■ TASK REQUIREMENTS:
Find the word "computer" in the material below and gather every line that contains it.

■ TASK INPUT:

----------------

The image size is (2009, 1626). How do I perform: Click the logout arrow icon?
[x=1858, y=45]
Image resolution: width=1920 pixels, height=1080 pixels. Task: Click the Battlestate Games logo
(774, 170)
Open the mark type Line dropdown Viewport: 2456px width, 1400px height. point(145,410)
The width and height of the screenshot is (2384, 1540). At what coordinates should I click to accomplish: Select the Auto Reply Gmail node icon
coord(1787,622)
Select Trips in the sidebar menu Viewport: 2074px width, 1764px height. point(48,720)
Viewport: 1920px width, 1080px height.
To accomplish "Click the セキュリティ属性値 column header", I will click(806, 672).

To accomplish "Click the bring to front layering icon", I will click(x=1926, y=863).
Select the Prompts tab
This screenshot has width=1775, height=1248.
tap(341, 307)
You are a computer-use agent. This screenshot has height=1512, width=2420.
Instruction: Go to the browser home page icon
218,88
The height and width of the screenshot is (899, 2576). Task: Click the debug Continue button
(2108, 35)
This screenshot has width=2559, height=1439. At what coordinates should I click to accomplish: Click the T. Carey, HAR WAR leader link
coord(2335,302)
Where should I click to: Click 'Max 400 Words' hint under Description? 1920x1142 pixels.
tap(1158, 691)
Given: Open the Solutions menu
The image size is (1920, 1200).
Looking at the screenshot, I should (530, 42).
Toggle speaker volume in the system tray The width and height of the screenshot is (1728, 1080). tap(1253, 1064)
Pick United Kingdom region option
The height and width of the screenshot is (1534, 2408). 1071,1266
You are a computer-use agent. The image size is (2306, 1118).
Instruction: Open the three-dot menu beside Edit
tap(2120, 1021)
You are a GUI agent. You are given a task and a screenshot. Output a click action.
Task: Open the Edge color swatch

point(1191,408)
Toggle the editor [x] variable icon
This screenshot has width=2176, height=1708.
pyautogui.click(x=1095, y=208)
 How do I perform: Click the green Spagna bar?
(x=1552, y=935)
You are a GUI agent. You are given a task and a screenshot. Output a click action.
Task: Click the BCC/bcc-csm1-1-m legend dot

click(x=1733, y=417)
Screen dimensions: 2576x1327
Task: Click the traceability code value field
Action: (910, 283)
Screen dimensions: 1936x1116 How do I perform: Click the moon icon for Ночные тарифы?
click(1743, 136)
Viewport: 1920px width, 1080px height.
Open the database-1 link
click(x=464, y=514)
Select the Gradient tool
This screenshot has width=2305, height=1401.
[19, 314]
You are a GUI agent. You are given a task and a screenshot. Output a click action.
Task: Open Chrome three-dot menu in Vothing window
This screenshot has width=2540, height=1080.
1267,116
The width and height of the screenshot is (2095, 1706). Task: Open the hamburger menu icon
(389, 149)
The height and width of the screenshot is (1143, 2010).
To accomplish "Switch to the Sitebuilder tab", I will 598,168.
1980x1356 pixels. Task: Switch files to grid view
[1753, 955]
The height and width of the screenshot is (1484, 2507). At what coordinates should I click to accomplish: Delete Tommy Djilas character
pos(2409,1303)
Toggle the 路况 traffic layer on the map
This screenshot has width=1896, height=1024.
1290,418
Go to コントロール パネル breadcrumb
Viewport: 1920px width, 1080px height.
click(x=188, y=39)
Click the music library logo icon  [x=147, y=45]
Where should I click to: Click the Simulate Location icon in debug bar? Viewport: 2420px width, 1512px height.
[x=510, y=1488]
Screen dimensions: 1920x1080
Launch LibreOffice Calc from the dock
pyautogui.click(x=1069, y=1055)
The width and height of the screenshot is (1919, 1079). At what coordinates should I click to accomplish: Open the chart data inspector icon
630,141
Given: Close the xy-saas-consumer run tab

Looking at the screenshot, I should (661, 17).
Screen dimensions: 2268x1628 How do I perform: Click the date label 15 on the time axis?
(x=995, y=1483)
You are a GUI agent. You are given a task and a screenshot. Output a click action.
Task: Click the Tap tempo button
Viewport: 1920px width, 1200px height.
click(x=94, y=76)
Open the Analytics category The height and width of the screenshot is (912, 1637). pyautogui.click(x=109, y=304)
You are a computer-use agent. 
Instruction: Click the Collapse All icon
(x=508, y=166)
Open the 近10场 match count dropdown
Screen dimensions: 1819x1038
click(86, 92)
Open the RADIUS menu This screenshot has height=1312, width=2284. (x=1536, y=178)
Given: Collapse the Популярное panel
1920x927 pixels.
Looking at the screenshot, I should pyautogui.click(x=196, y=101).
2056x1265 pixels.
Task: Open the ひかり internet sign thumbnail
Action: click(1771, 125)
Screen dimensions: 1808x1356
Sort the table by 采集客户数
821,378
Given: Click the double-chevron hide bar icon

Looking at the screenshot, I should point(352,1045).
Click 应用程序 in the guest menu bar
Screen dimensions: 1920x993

----------------

■ EXERCISE RESULT:
You are a computer-use agent. This screenshot has height=1512, width=2420.
You are a computer-use agent. The image size is (2306, 1118).
You are a computer-use agent. 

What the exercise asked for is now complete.